You can still get a respectable yield even without it being a multi-stage device if you use deuterium/tritium boosting to increase the yield. And the lower efficiency of the weapon, requiring a greater amount of plutonium to reach criticality, actually helps you here. In general once half the atoms in the fissile material have been split, the fission fragments start impeding the chain reaction enough to bring it to a halt. If you have more plutonium in your device, that means you can split more atoms before you reach 50%. You might even want to have your engineers surround the plutonium with a neutron absorber instead of a neutron reflector in order to maximize the amount of plutonium in the device.

Note section "4.2.4 High Yield Weapons" here:
https://nuclearweaponarchive.org/Nwfaq/Nfaq4-2.html#Nfaq4.2.4

"In very large fission bombs (hundreds of kilotons) the major disadvantage of HEU, its lower maximum alpha, disappears. This is because the race between the exponential growth in energy release and the disassembly of the core stops being the limiting factor in efficiency. Instead the problem of dilution of the fissile material by the fission products comes into play as the limiting factor. This limits efficiency to a maximum of about 50%."


Such a device should be able to produce a yield of 100 kt if you provide enough deuterium/tritium gas to boost it that high.

I base my 100 kt estimate on the following:

Section "4.2.3.1 Minimum Size" suggests that it will require about 13 kg of uncompressed unreflected plutonium to produce a significant explosion:
https://nuclearweaponarchive.org/Nwfaq/Nfaq4-2.html#Nfaq4.2.3

"Since the critical mass for alpha-phase plutonium is 10.5 kg, and an additional 20-25% of mass is needed to make a significant explosion, this implies 13 kg or so."

If you boost 13 kg of plutonium all the way to the point where 50% of the plutonium atoms have been split, that means you've split 6.5 kg of plutonium.

This page gives the energy content of plutonium fission as 17.3 kt/kg:
https://nuclearweaponarchive.org/Nwfaq/Nfaq12.html

6.5 x 17.3 gives you a theoretical maximum yield of 112.45 kt.

Boosting a weapon from a very low yield all the way to 100kt will require much more tritium than is normally used in a weapon, but it is doable.

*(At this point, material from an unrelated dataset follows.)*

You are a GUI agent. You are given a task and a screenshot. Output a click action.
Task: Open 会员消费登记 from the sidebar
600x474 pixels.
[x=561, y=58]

Before France developed staged thermonuclear weapons, they once had warheads that used U-235 (which has a much larger critical mass than plutonium, so they could split many more atoms before reaching 50%) that they boosted all the way to a half-megaton yield:
https://en.m.wikipedia.org/wiki/MR_41

Just a thought, but there are rockets with sections that are greater in diameter than the rest of the rocket.

Note this rocket here:


Why not just have your engineers give your HARM missile a slightly wider section in the warhead area?

That way your missile can carry a 150 kiloton W80 warhead, or even the explosive section of a B61 bomb. The B61-0 tested at 365 kilotons in the Flintlock Halfbeak test. The B61-1 and B61-7 have the same yield.

If you choose to widen a section of your missile and have it carry the explosive section of a B61, these details may be useful:

The first 365 kiloton B61s were the B61-0s. Then they moved on to building 365 kiloton B61-1s. Then they moved on to building a variety of B61s with lower maximum yields for tactical uses.

Later they decided to disassemble the B61-0s and modernize the B61-1s. The B61-1s had modern safety features added to them and became B61-7s.

So your engineers will have a choice between taking a B61-7 out of the existing US arsenal or reassembling the pieces of an old B61-0. The second choice might be the better one as it does not diminish the US arsenal. However, with current arms treaties drawing down our number of deployed weapons, there are also now a lot of B61-7s in cold storage (although they are kept in good condition just in case we need to build our arsenal back up quickly).